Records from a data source
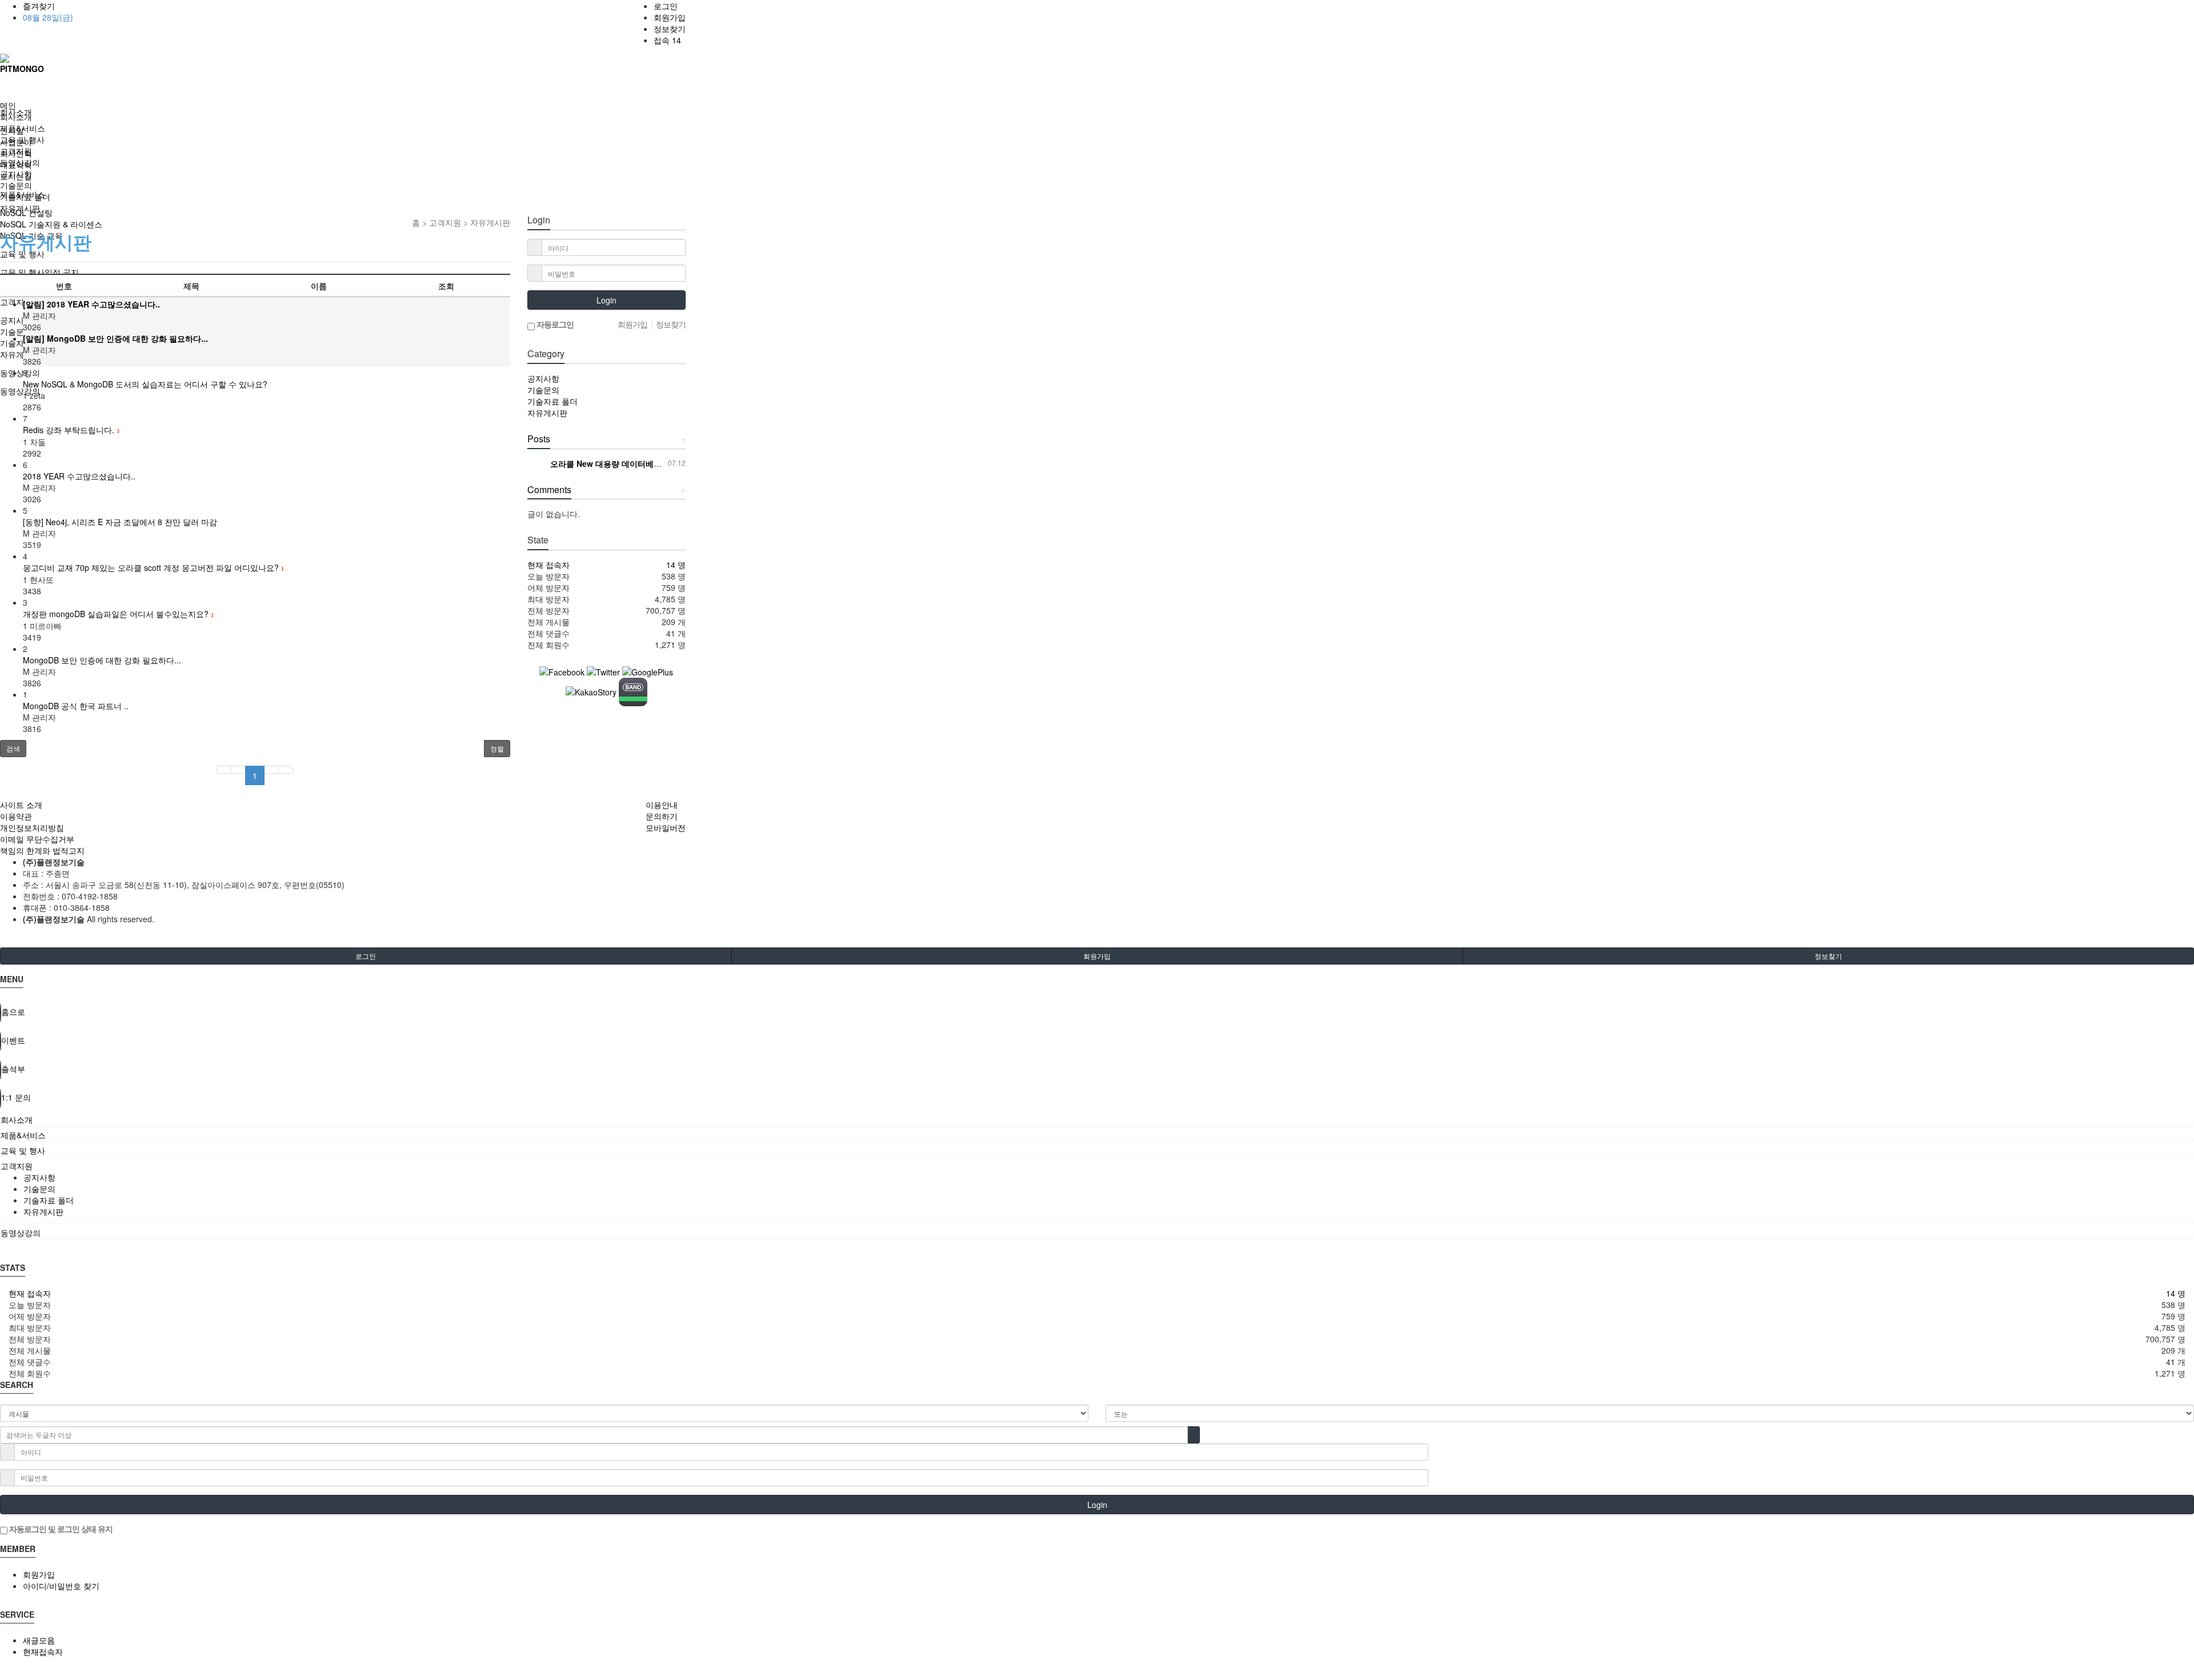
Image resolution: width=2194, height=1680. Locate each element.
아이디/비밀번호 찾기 (61, 1585)
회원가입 (670, 17)
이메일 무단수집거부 (37, 839)
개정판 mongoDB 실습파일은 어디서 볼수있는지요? (118, 613)
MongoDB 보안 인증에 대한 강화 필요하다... (102, 660)
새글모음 (39, 1640)
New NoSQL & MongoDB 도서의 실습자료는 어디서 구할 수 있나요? (145, 384)
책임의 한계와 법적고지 (42, 850)
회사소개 (16, 116)
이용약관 (16, 816)
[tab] (1097, 1119)
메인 (8, 105)
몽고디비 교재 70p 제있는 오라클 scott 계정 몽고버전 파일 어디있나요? (153, 567)
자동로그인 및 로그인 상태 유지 (60, 1528)
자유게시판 (20, 208)
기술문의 (16, 185)
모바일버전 (666, 827)
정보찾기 (670, 28)
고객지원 (16, 151)
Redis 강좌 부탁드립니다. (71, 429)
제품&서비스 (22, 128)
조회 (446, 285)
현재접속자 (43, 1651)
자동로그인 (554, 324)
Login (606, 300)
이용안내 (662, 804)
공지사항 (16, 173)
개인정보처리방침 (32, 827)
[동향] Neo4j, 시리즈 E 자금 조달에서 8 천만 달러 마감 (120, 521)
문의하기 (662, 816)
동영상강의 (20, 162)
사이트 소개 (21, 804)
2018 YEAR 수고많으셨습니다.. (79, 476)
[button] (13, 748)
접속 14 (667, 40)
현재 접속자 (548, 564)
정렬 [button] (497, 748)
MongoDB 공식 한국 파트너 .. (76, 705)
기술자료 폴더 (25, 196)
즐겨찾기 (39, 5)
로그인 (666, 5)
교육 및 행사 (22, 139)
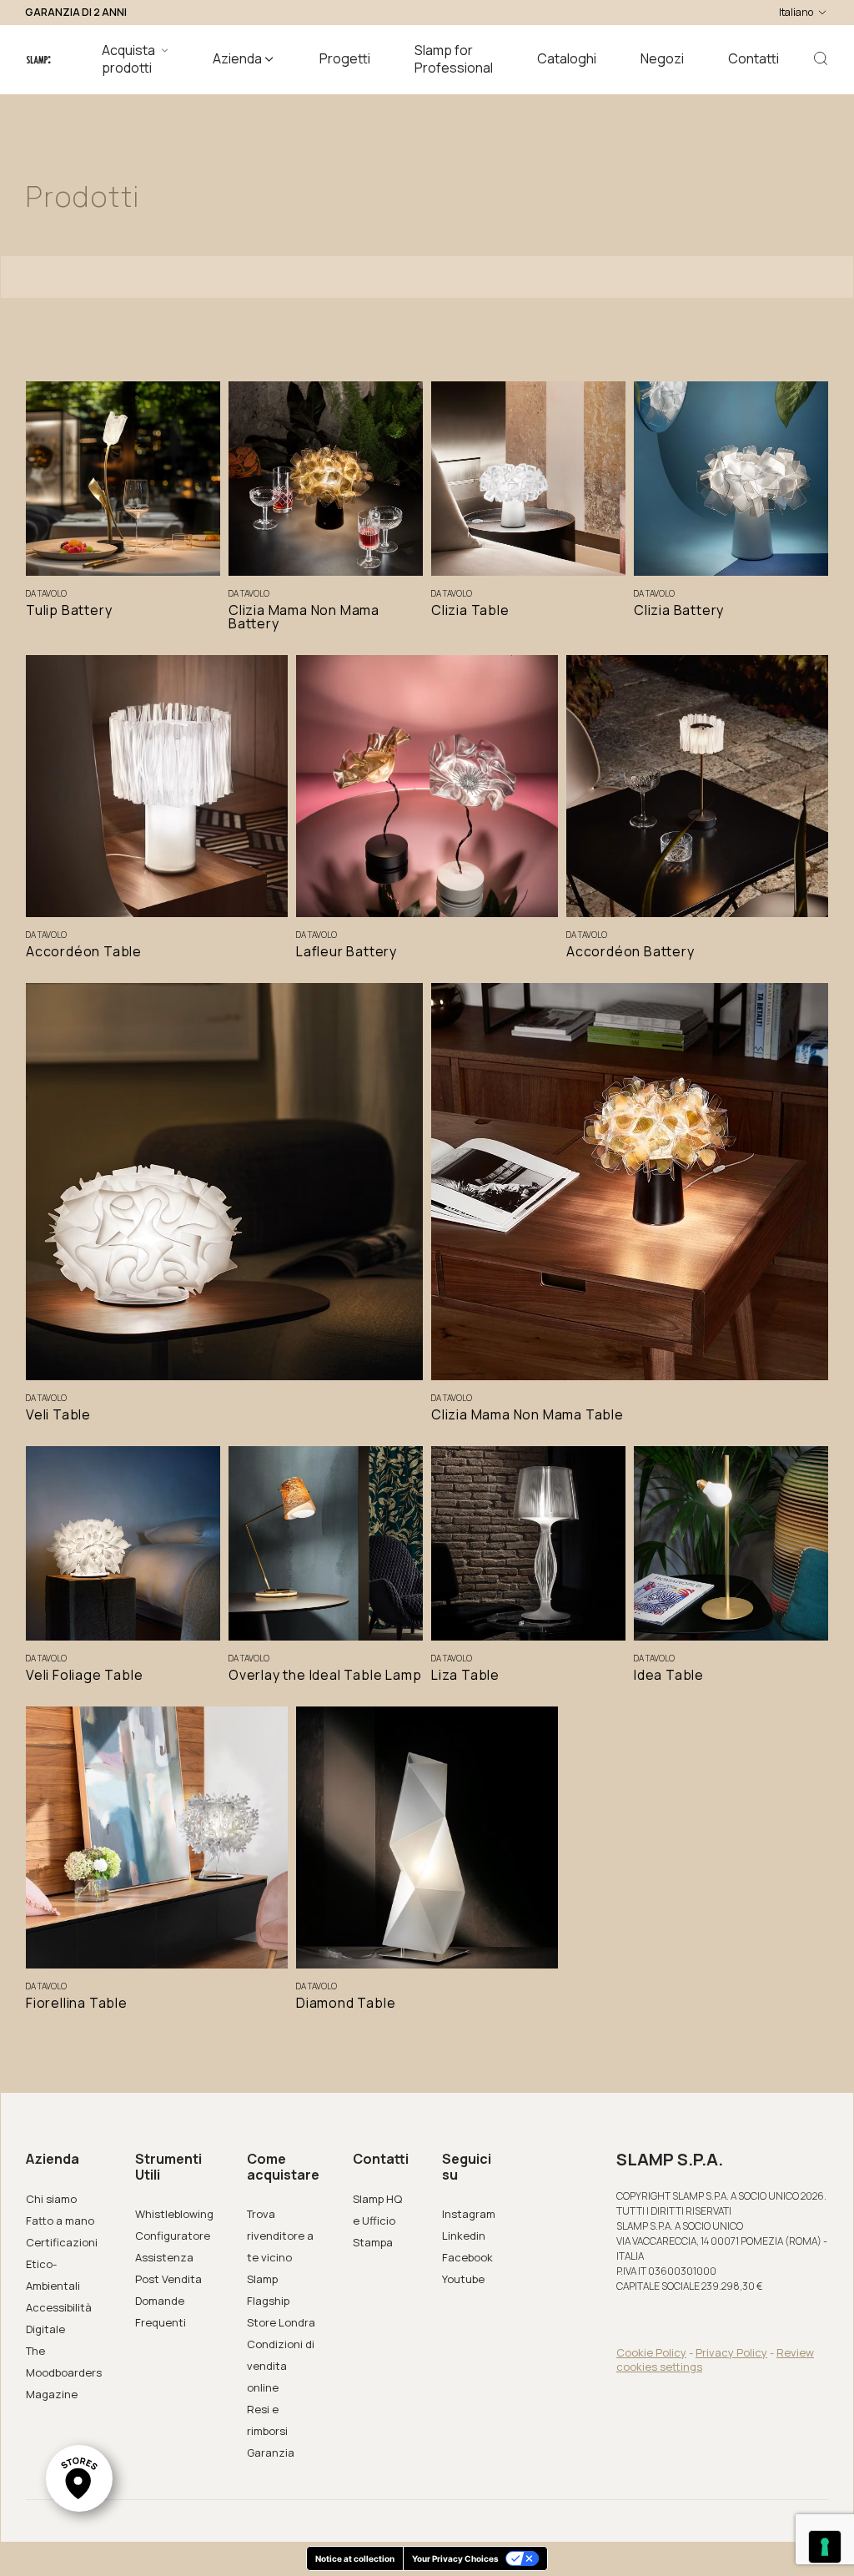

▶ **Exercise details**:
Give back all entries exactly. No pictures belong in the copy.

▶ **Output below**:
Image resolution: width=2194, height=1680. Locate each element.
아이디/비밀번호 찾기 (61, 1585)
회원가입 (670, 17)
이메일 무단수집거부 (37, 839)
개정판 mongoDB 실습파일은 어디서 볼수있는지요? (118, 613)
MongoDB 보안 인증에 대한 강화 필요하다... (102, 660)
새글모음 (39, 1640)
New NoSQL & MongoDB 도서의 실습자료는 어디서 구할 수 있나요? (145, 384)
책임의 한계와 법적고지 (42, 850)
회사소개 (16, 116)
이용약관 (16, 816)
[tab] (1097, 1119)
메인 (8, 105)
몽고디비 교재 70p 제있는 오라클 scott 계정 몽고버전 파일 어디있나요? (153, 567)
자동로그인 및 로그인 상태 유지 (60, 1528)
자유게시판 (20, 208)
기술문의 (16, 185)
모바일버전 (666, 827)
정보찾기 (670, 28)
고객지원 (16, 151)
Redis 강좌 부탁드립니다. (71, 429)
제품&서비스 (22, 128)
조회 (446, 285)
현재접속자 (43, 1651)
자동로그인 (554, 324)
Login (606, 300)
이용안내 (662, 804)
공지사항 (16, 173)
개인정보처리방침 (32, 827)
[동향] Neo4j, 시리즈 E 자금 조달에서 8 천만 달러 마감 (120, 521)
문의하기 (662, 816)
동영상강의 (20, 162)
사이트 소개 (21, 804)
2018 YEAR 수고많으셨습니다.. (79, 476)
[button] (13, 748)
접속 14 (667, 40)
현재 접속자 (548, 564)
정렬 [button] (497, 748)
MongoDB 공식 한국 파트너 .. (76, 705)
기술자료 폴더 (25, 196)
즐겨찾기 (39, 5)
로그인 (666, 5)
교육 및 행사 (22, 139)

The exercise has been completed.